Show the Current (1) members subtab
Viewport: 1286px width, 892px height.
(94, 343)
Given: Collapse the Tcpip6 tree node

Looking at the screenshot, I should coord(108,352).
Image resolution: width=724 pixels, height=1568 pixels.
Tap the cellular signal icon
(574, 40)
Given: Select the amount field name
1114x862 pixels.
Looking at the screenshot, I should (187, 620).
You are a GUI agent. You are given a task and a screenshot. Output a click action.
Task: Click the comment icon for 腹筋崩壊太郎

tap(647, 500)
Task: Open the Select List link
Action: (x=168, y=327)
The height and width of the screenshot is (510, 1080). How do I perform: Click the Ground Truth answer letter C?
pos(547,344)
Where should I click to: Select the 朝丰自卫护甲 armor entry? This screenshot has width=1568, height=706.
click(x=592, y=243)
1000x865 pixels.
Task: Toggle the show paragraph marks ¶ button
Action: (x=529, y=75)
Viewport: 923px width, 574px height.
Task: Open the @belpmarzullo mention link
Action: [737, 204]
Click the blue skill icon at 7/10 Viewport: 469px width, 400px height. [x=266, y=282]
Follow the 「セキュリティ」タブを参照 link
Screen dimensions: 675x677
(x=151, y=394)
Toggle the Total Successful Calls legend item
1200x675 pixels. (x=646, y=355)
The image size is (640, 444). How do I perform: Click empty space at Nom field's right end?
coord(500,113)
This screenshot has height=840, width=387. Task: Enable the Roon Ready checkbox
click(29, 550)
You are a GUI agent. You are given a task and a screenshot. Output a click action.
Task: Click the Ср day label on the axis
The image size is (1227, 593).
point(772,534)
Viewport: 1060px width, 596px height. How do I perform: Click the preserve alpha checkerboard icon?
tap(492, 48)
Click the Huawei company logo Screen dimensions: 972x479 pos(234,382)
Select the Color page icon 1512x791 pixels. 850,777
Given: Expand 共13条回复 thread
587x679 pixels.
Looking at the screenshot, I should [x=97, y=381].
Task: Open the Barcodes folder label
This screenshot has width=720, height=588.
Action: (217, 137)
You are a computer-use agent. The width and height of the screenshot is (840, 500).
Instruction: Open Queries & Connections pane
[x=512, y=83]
--------------------------------
Nothing beyond the lines from the start of the entries through the line with "Given: Expand 共13条回复 thread" should appear. Repeat those lines exactly, both ends included.

Show the Current (1) members subtab
Viewport: 1286px width, 892px height.
(94, 343)
Given: Collapse the Tcpip6 tree node

Looking at the screenshot, I should coord(108,352).
Image resolution: width=724 pixels, height=1568 pixels.
Tap the cellular signal icon
(574, 40)
Given: Select the amount field name
1114x862 pixels.
Looking at the screenshot, I should (187, 620).
You are a GUI agent. You are given a task and a screenshot. Output a click action.
Task: Click the comment icon for 腹筋崩壊太郎

tap(647, 500)
Task: Open the Select List link
Action: (x=168, y=327)
The height and width of the screenshot is (510, 1080). How do I perform: Click the Ground Truth answer letter C?
pos(547,344)
Where should I click to: Select the 朝丰自卫护甲 armor entry? This screenshot has width=1568, height=706.
click(x=592, y=243)
1000x865 pixels.
Task: Toggle the show paragraph marks ¶ button
Action: (x=529, y=75)
Viewport: 923px width, 574px height.
Task: Open the @belpmarzullo mention link
Action: [737, 204]
Click the blue skill icon at 7/10 Viewport: 469px width, 400px height. [x=266, y=282]
Follow the 「セキュリティ」タブを参照 link
Screen dimensions: 675x677
(x=151, y=394)
Toggle the Total Successful Calls legend item
1200x675 pixels. (x=646, y=355)
The image size is (640, 444). How do I perform: Click empty space at Nom field's right end?
coord(500,113)
This screenshot has height=840, width=387. Task: Enable the Roon Ready checkbox
click(29, 550)
You are a GUI agent. You are given a task and a screenshot. Output a click action.
Task: Click the Ср day label on the axis
The image size is (1227, 593).
point(772,534)
Viewport: 1060px width, 596px height. How do I perform: Click the preserve alpha checkerboard icon?
tap(492, 48)
Click the Huawei company logo Screen dimensions: 972x479 pos(234,382)
Select the Color page icon 1512x791 pixels. 850,777
Given: Expand 共13条回复 thread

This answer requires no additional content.